4. How I installed and ran Caddy:

Installation:

sudo apt install -y debian-keyring debian-archive-keyring apt-transport-https curl
curl -1sLf 'https://dl.cloudsmith.io/public/caddy/stable/gpg.key' | sudo gpg --dearmor -o /usr/share/keyrings/caddy-stable-archive-keyring.gpg
curl -1sLf 'https://dl.cloudsmith.io/public/caddy/stable/debian.deb.txt' | sudo tee /etc/apt/sources.list.d/caddy-stable.list
sudo apt update
sudo apt install caddy

I ran caddy with systemctl start caddy && caddy reload

a. System environment:

root@doge-network
OS: Debian GNU/Linux 12 (bookworm) x86_64
Host: KVM/QEMU (Standard PC (i440FX + PIIX, 1996) pc-i440fx-7.2)
Kernel: 6.1.0-23-amd64
Uptime: 12 days, 2 hours, 36 mins
Packages: 487 (dpkg)
Shell: bash 5.2.15
Resolution: 1280x800
Terminal: node
CPU: AMD EPYC-Milan (4) @ 3.799GHz
GPU: 00:02.0 Vendor 1234 Device 1111
Memory: 2835MiB / 7906MiB

b. Command:

systemctl start caddy && caddy reload

c. Service/unit/compose file:

d.
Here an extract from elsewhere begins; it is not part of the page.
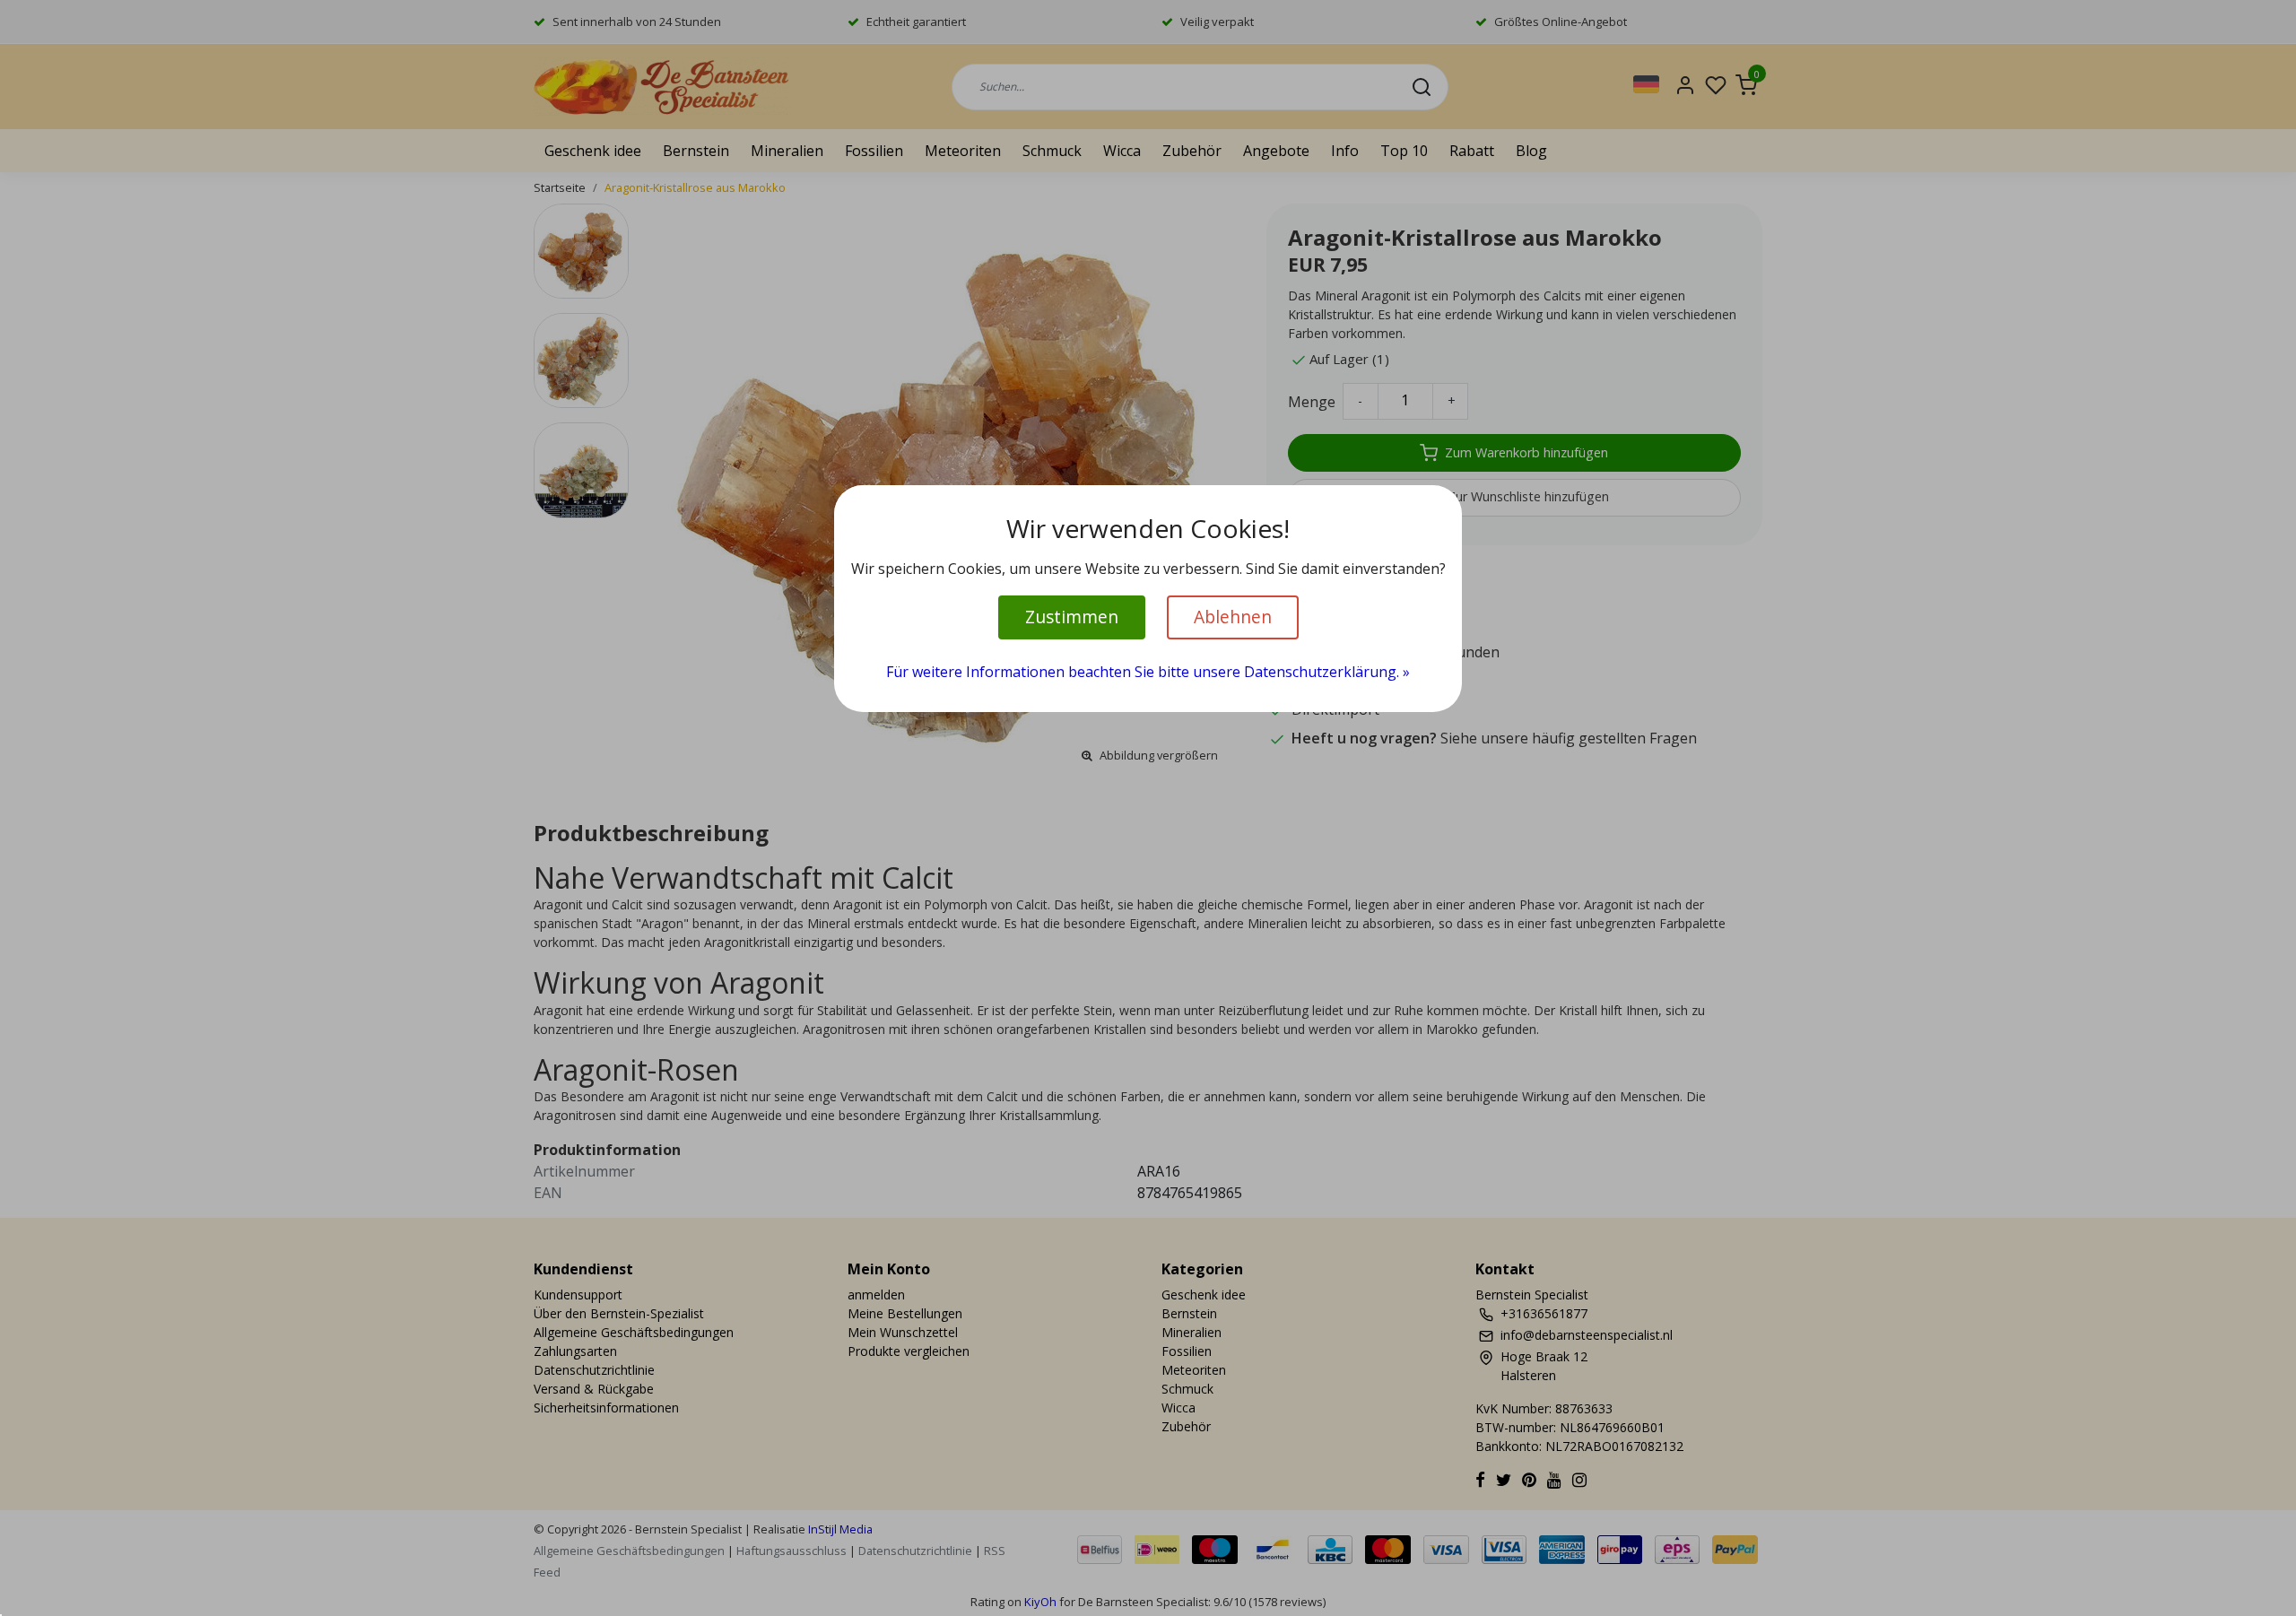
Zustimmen (1071, 616)
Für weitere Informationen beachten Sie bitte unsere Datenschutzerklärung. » (1148, 672)
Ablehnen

My complete Caddy config:

{
        on_demand_tls {
                ask http://localhost:3000/check/
        }
}

https:// {
        reverse_proxy /wisp/* 104.156.150.3
        reverse_proxy /bear/* 104.156.150.3
        reverse_proxy /epoxy/* 104.156.150.3
        reverse_proxy /baremux/* 104.156.150.3
        reverse_proxy /uv/* 104.156.150.3

        root * /var/lib/caddy/site/public
        file_server

        rewrite /app /index.html
        rewrite /portal /loader.html
        rewrite /apps /apps.html
        rewrite /gms /gms.html
        rewrite /info /info.html
        rewrite /edu loading.html
        tls {
                on_demand
        }

        encode gzip
}

# cp -r ~/v4/static/* /var/lib/caddy/site/public/

beta.derpman.lol {
        reverse_proxy localhost:8001
}

5. Links to relevant resources:

A notorious architectural defect is “ linux out of memory killer”; linux is the only significant operating system with this designed in defect.

So for serious work I suggest FeeBSD or OpenBSD.

If one must use linux have significantly more RAM than your first estimate. I mean what good is an application that’s written in a memory safe language with the operating system below it with significant memory handling issues.

First of all, this is too old. Upgrade to the latest v2.8.4.

The second important thing is, where is the answer to this? It’s the most important thing to know since the service is being killed by systemd. For instance, what’s the memory limit you have there, if any?

The screenshot isn’t readable. Share the logs as text. You’re running caddy as a service, so its logs can be extracted using journalctl.

We run a few servers with heavy traffic (for some definition of heavy) and aren’t seeing OOMs. There must be other factors causing the OS to kill Caddy for OOM. From what I’ve found, it may not be necessarily the fault of Caddy, as much as it happens to be the one that will free the most memory when killed. Check what other memory hungry processes are running on the server.

2 Likes

Agree, I’ve never seen that the process being Killed by The OOM Killer being the program that needs debugging (no reason it couldn’t be). The OOM Killer likes to kill big things that are low priority and that may not have run recently (from the scheduler’s perspective of time). Spent 1.5 years on one understanding the OOM Killer; a VP of the company even mandated it to be fixed but the department in China (that “took” over the kernel) refused to fix.

Debugging can be very difficult; we had a customer start a web browser (Firefox) and “apparently random” services were being Killed. No visible determinism from run to run.

This topic was automatically closed 30 days after the last reply. New replies are no longer allowed.